The planned US$42 billion leveraged buyout (LBO) of Canada’s BCE – parent company of Bell Canada and Bell Canada Mobility – has been thrown into doubt following news yesterday that it might not be able to meet the solvency requirements of the takeover. The firm’s auditor in the deal, KPMG, has warned that the current crisis in the world’s credit markets has led to concerns that the buyout could see the new company take on too much debt, prompting fears that buyers may back out of the deal. The deal would take the operator into private ownership and is considered one of the world’s largest-ever LBOs. It is scheduled to close on December 10, though Bell Canada may now need to renegotiate solvency terms. “The company disagrees that the addition of the LBO debt would result in BCE not meeting the technical solvency definition,” said BCE chief executive George Cope.

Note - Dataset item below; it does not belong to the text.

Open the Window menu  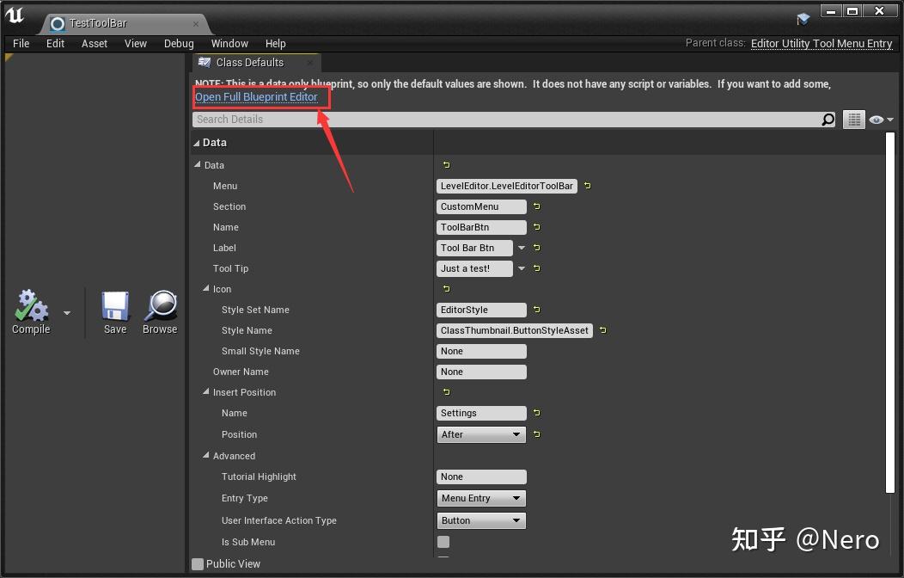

The buyout was first announced in June 2007 and is being led by Providence Equity Partners and Ontario Teachers’ Pension Plan. However, Wall Street Journal notes that since the global crisis began many similar deals have either been scrapped or ended up in litigation; BCE has already faced several attempts from shareholders to block the deal. The report notes that the collapse of the deal would benefit the financing banks – led by Citigroup, Deutsche Bank, the Royal Bank of Scotland and Toronto Dominion – which would need to resell the bonds and loans into a debt market trading near record lows, or else hold them on their balance sheets.